Add transposer kernels for reordering field data.

xcompact3d / x3d2

https://xcompact3d.github.io/x3d2

BSD 3-Clause "New" or "Revised" License

3 stars 4 forks source link

Add transposer kernels for reordering field data. #29

Closed semi-h closed 8 months ago

semi-h commented 9 months ago

We need to reorder field data as we switch between x, y, and z orientations.

First commit adds transposing operation from x to y.

Select type stuff we have to do here is a bit annoying, and it is mainly due to the extention of the base field type in CUDA backend to support device arrays in Fortran. Any suggestion here is welcome @JamieJQuinn.

semi-h commented 9 months ago

Refactored all the transpose functions into one as we agreed, but kept the cuda kernels as they are due to performance concerns.

Also, renamed transpose and trans into reorder. The name tranpose stuck from the original Xcompact3D implementation, but the operation we're carrying out is not any more a transpose I believe. It is always local and just reorders data into x, y, or z directions so that we can use our 1D tridiagonal solver. What do you think about this? I added all the renaming stuff in a single commit and easily convert back if people disagree.

pbartholomew08 commented 9 months ago

Refactored all the transpose functions into one as we agreed, but kept the cuda kernels as they are due to performance concerns.

Also, renamed transpose and trans into reorder. The name tranpose stuck from the original Xcompact3D implementation, but the operation we're carrying out is not any more a transpose I believe. It is always local and just reorders data into x, y, or z directions so that we can use our 1D tridiagonal solver. What do you think about this? I added all the renaming stuff in a single commit and easily convert back if people disagree.

reorder seems sensible to me, alternatives (only if you're unhappy with it) could be "orient" or "rotate", but I see no need to change from reorder.

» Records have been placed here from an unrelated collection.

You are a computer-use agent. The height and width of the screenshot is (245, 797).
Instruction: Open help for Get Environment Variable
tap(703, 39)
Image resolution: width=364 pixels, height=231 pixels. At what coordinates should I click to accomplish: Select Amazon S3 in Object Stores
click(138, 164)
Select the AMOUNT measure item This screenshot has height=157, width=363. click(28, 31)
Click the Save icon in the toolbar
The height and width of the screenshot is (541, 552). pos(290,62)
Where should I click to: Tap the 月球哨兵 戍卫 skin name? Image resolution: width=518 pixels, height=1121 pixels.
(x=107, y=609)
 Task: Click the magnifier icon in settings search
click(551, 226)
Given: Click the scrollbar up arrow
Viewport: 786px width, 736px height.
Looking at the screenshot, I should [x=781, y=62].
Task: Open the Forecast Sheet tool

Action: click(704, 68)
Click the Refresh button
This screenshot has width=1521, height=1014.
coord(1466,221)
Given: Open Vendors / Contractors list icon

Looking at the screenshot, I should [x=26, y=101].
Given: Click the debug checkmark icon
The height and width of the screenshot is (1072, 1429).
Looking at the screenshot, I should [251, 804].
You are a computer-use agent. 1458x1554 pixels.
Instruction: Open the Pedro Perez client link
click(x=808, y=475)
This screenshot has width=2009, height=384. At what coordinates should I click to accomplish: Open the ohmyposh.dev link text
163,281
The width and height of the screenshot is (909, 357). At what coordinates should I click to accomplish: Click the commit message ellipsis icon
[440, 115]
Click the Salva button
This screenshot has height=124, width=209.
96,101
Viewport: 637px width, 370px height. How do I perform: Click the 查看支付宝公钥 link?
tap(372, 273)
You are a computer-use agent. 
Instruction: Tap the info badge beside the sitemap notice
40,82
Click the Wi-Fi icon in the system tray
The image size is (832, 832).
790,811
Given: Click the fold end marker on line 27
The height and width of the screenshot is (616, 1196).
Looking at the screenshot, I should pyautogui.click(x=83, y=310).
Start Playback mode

semi-h commented 9 months ago

Added a simple test, please let me know if there is anything you want to add. I plan to merge tomorrow.

Nanoseb commented 9 months ago

Looking good to me. I think in the future we could move checkperf into a separate test module because it is used in other tests too. But this is outside the scope of this PR.

JamieJQuinn commented 8 months ago

Can someone also comment here the reasoning behind refactoring the individual reorder functions (e.g. trans_x2y) into the switch-style reorder(u_y, u, RDR_X2Y)?

To me, the calling code remains semantically identical so there's no reduction in complexity there, and there has to be a separate kernel for every direction anyway, so we haven't reduced complexity on the backend. I feel like I'm missing the advantage of introducing this new switch statement.

Nanoseb commented 8 months ago

Can someone also comment here the reasoning behind refactoring the individual reorder functions (e.g. trans_x2y) into the switch-style reorder(u_y, u, RDR_X2Y)?

To me reorder(... RDR_X2Y) feels cleaner because you have a single subroutine to do the work, you don't have to setup 6 different ones, all having the same set of input and output definitions that is error prone. When reading the code it felt simpler that way to be more concise.

semi-h commented 8 months ago

Can someone also comment here the reasoning behind refactoring the individual reorder functions (e.g. trans_x2y) into the switch-style reorder(u_y, u, RDR_X2Y)?

It helped us to remove some of the backend procedures and we ended up having fewer lines. Also, we need separate kernels in the CUDA backend but in the OpenMP backend we can actually have a single subrotuine doing all the reorderings based on the switch parameter.